Question: What day was Jesus born?

Answer: We don’t know, but we’re pretty sure it wasn’t Dec. 25.

Even the date of Christmas doesn’t belong to Christianity. While the Bible doesn’t record the date of Christ’s birth, there’s little to suggest He was actually born on the 25th of December. As you might recall from the Christmas story, there were “shepherds abiding in the field, keeping watch over their flock by night” (Luke 2:8, KJV). December, in Palestine, is in the middle of the region’s cold, October-to-April rainy season. Sheep would have been inside, not out in the fields.

Regardless, Dec. 25 is a date with a lot of history. It was the feast of the Son of Isis in ancient Babylon, a festival marked with plenty of eating, drinking and even gift-giving. Dec. 25 often marked the end of the Romans’ Saturnalia celebration. The date also coincided with Yule, an ancient German pagan festival occurring on or around Dec. 25.

And in the early years of Christianity, that specific day was celebrated as the birthday of the Persian sun god, Mithras. The religion built around this deity, Mithraism, had become a major rival to the Church in fourth century Rome, and Dec. 25 was a big party day for the pagans whom Christians hoped to convert. Which posed a problem: How do we convert these guys if we immediately make them give up their favorite feast?

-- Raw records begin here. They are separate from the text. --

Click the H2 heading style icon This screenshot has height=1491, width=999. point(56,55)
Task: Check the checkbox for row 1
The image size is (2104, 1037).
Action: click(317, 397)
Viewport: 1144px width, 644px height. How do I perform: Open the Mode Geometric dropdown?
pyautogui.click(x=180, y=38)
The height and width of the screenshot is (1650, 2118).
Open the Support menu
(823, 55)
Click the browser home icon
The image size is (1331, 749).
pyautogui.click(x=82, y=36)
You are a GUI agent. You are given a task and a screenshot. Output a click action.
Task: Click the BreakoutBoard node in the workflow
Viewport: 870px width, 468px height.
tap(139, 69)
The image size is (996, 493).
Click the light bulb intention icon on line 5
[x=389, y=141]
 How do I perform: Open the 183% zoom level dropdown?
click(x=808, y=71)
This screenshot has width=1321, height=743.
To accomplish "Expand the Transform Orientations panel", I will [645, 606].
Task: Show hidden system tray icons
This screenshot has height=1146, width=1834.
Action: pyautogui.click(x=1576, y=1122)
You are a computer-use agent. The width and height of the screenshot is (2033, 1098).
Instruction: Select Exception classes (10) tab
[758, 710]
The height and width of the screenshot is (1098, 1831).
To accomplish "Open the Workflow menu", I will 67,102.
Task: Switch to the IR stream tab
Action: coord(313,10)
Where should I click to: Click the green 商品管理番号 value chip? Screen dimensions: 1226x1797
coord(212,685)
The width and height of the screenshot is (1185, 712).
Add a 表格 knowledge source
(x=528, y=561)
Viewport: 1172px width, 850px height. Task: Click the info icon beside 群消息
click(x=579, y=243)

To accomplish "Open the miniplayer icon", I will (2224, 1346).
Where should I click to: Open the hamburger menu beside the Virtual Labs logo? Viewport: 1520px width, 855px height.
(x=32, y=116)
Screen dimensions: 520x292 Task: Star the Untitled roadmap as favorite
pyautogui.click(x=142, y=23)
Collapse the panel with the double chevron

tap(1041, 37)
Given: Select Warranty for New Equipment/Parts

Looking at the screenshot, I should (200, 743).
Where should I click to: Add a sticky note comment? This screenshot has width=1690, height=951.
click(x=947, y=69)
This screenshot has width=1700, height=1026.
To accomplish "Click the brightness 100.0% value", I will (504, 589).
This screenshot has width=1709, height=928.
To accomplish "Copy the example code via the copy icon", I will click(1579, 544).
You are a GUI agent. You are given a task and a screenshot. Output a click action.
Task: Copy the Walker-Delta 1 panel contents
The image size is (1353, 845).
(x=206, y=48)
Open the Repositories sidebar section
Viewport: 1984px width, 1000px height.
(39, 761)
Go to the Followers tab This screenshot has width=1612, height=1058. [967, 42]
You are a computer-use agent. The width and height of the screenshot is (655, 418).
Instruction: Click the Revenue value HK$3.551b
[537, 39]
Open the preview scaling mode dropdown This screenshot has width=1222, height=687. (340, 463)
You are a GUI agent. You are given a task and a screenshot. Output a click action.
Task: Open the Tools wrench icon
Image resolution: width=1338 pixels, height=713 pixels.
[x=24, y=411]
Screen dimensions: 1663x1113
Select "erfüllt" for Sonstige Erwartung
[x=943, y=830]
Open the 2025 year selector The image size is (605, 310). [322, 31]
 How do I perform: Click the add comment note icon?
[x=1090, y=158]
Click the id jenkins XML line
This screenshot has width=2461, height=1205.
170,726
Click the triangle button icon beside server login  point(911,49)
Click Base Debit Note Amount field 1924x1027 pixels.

So, even though the early Church hadn’t really bothered to observe Christ’s birth at all, Pope Julius I chose Dec. 25 as the official feast day to honor Baby Jesus. And what a coincidence that this date not only competed with rival religions but made it a lot easier for new converts to drop their paganism while holding on to the day’s merriment, feasts and fun. The papal pronouncement became official in 375 A.D. Suddenly Jesus had a birthday.

Redeeming the Season

What does this all mean? That we shouldn’t decorate trees, kiss under the mistletoe or exchange gift cards because doing so is somehow a nod to paganism? That by eating Christmas dinner on Dec. 25, we’re affirming Mithraism? That we should feel bad for stealing all the best pagan traditions from the years before Christ?

No. Despite my humbuggery, I love Christmas. I love evergreen trees and kissing and presents. What I don’t love is the assumption that, as Christians, we own this stuff. What I don’t love is the attitude that cries foul the minute someone removes the cross from the top of the department-store Christmas tree, or that gets upset at the “Happy Holidays” banner outside Wal-Mart.

We call it Christmas and have named it after our Savior, but let’s not be so arrogant as to suggest the holiday is exclusively ours. A better perspective is to admit we have co-opted the season, along with many of its traditions, for the purpose of pointing toward Bethlehem.

Christmas is the story of the Incarnation—of the insertion of Christ into the dust of humanity, of the infusion of grace into something worldly and pagan. In the process, mankind was redeemed. If so, then our theft of these solstice traditions is no crime against history. Instead, it’s yet another picture—a beautiful, generous, peaceful, evergreen metaphor—of redemption.